Maldives launches Thomas Cook collapse impact assessment

An assessment has been launched to determine the impact of British tour operator Thomas Cook’s collapse on the Maldives’ tourism industry, the island nation’s government announced Wednesday.

Tourism minister Ali Waheed told journalists that a joint assessment with the economic and finance ministries is being conducted to determine any potential impact of Thomas Cook’s collapse on the Maldives’ main economic activity. Challenges faced by local travel companies will also be assessed, he added.

“Thomas Cook had been a major player in the Maldives’ tourism industry and its collapse will definitely affect our industry. But we are taking this as an opportunity and we’re prepared to do what’s necessary to mitigate any damage,” the minister said.

“We’ve met with officials from Thomas Cook as well to get a clear understanding of the situation. We’re confident that we can turn this around and ensure that our industry partners do not suffer.”

The Maldivian authorities have put in place necessary measures, including a dedicated help desk, at the country’s main Velana International Airport to ease the situation for holidaymakers waiting to return home. Efforts are being made to provide food, assistance and accommodation.

Minister Waheed noted that assistance has been provided to some 804 tourists in Maldives affected by Thomas Cook’s collapse. More tourists booked via Thomas Cook are expected to arrive in the Maldives over the next 24 hours as well, he added.

The minister stressed that the Maldives will not send away any tourist. Accommodation had been arranged at the airport transit hotel for those needing it, whilst several resorts have provided complimentary holiday packages to some affected by the situation, he said.

“The Maldives is known for its warm hospitality.

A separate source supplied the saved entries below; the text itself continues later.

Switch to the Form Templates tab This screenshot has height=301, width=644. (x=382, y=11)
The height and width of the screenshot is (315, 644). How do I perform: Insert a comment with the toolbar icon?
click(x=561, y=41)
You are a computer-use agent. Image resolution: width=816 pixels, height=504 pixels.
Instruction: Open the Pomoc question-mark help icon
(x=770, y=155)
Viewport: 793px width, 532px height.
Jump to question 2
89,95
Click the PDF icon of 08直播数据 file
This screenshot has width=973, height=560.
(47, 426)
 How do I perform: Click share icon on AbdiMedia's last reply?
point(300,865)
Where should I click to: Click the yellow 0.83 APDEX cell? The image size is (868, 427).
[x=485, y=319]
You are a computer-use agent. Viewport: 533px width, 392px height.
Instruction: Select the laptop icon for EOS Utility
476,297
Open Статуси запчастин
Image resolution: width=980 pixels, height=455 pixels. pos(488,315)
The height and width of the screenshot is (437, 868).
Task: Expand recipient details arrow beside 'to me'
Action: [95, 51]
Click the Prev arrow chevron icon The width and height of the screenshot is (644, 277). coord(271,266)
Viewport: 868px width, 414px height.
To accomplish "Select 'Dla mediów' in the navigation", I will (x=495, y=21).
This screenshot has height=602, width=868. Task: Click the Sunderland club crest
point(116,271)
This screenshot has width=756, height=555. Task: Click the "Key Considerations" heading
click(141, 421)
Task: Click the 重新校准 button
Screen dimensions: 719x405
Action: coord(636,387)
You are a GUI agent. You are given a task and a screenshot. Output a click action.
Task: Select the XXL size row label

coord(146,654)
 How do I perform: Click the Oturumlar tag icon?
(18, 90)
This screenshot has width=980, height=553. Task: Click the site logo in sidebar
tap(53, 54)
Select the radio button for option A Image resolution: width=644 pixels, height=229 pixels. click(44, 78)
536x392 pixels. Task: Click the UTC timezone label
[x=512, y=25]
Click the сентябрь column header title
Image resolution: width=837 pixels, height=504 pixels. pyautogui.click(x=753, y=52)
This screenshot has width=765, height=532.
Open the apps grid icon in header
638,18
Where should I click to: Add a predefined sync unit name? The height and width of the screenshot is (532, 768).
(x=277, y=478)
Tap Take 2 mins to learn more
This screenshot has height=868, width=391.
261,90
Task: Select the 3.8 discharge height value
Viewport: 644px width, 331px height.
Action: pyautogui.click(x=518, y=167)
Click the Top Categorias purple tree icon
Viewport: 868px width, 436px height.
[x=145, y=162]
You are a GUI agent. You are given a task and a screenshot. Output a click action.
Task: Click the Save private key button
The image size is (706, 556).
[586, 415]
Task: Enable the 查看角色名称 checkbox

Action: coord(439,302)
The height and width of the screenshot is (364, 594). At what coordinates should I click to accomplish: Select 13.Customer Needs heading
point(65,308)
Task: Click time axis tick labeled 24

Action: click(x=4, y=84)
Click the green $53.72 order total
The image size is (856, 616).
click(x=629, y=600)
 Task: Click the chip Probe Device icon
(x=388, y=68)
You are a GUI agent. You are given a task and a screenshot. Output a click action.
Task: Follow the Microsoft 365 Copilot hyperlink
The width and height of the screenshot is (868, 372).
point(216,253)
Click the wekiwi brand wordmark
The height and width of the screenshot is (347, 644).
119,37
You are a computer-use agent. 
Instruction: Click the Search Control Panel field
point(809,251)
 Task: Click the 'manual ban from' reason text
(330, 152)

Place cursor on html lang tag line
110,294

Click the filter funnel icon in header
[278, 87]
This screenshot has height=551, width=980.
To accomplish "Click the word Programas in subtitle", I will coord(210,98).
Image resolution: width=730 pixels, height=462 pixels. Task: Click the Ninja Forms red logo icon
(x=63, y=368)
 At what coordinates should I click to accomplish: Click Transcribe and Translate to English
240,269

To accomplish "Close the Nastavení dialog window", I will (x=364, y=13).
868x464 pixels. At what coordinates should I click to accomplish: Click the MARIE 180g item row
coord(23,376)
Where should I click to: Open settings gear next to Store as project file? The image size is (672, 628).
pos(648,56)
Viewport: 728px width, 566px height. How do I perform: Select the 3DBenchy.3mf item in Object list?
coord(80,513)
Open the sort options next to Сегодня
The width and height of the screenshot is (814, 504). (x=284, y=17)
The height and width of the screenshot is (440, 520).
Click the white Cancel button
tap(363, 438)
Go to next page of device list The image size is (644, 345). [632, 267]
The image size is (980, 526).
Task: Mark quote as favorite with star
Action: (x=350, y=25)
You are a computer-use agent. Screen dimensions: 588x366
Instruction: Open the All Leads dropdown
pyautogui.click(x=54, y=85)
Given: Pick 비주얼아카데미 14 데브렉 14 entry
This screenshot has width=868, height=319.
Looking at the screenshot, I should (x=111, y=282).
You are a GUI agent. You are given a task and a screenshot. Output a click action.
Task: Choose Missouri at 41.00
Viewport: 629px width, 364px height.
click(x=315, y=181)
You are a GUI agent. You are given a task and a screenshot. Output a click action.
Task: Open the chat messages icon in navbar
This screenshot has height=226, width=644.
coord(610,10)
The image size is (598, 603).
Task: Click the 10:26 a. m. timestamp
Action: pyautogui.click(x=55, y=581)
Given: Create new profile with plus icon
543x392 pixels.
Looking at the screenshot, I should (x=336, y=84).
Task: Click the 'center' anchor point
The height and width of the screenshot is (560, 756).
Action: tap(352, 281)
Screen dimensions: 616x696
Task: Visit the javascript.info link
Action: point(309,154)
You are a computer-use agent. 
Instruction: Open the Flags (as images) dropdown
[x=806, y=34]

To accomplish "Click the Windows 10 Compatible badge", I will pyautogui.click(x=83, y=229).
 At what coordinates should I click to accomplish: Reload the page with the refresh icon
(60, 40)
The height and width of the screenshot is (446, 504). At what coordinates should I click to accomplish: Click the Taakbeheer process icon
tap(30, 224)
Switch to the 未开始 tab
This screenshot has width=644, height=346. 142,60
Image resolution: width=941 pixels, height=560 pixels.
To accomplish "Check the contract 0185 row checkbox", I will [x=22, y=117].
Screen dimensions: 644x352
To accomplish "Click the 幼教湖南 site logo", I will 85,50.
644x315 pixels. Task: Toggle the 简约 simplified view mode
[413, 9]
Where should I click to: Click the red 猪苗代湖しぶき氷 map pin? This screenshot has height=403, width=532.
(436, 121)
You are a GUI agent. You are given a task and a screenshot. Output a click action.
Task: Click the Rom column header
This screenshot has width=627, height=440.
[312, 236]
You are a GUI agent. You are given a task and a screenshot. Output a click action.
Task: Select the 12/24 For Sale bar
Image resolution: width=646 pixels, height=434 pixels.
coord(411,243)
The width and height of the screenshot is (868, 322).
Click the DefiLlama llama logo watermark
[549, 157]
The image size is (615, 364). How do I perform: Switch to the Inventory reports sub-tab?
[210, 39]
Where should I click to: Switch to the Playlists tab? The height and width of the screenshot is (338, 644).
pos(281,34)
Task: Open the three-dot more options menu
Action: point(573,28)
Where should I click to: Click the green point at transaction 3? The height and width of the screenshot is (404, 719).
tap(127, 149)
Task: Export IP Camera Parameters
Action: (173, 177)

We will work with our industry partners to accommodate any and all tourists affected by this unfortunate situation. I’ve personally met some who were devastated because of this situation,” the minister said.

“Some tourists have been offered discounted packages as well. We’re doing everything possible to ensure that the Maldivian holiday experience that people the world over had come to enjoy and love.”

Thomas Cook’s 178-year existence of came to an end on Monday after the British travel firm failed to find private investment to keep it afloat, affecting thousands of holidaymakers.

The UK’s Civil Aviation Authority (CAA) is co-ordinating the repatriation, the biggest in peacetime, after the tour operator “ceased trading with immediate effect”. UK authorities hope to get some 16,000 holidaymakers back home on chartered flights.

Thomas Cook had secured a £900m rescue deal led by its largest shareholder Chinese firm Fosun in August, but a recent demand from its lending banks to raise a further £200m in contingency funding had put the deal in doubt.

The holiday company had spent all Sunday in talks with lenders trying to secure the additional funding and salvage the deal, but to no avail.

Its plea for government aid was also rejected.

Customers on a package holiday have Atol protection – a fund paid for through industry levies – which will cover the cost of their holiday and repatriation.

Thomas Cook has blamed a series of issues for its problems including political unrest in holiday destinations such as Turkey, last summer’s prolonged heatwave and customers delaying booking holidays because of Brexit.

But the firm has also faced fierce competition from online travel agents and low-cost airlines.

In addition, many holidaymakers are putting together their own holidays and not using travel agents.

Thomas Cook had been one of the leading European tour operators to the Maldives, with the firm heavily contributing to the growth of the UK market in Maldives’ tourism.

The latest official figures released by the Maldives’ tourism ministry put the UK at the fourth position amongst the top source markets to the Maldives with a marketshare of 7.4 per cent. Visitor numbers from the UK saw an increase of 11.1 per cent to reach 73,262 during the first seven months of the year.

Thomas Cook also runs a resort on the island of Eriyadu under its “smartline” brand.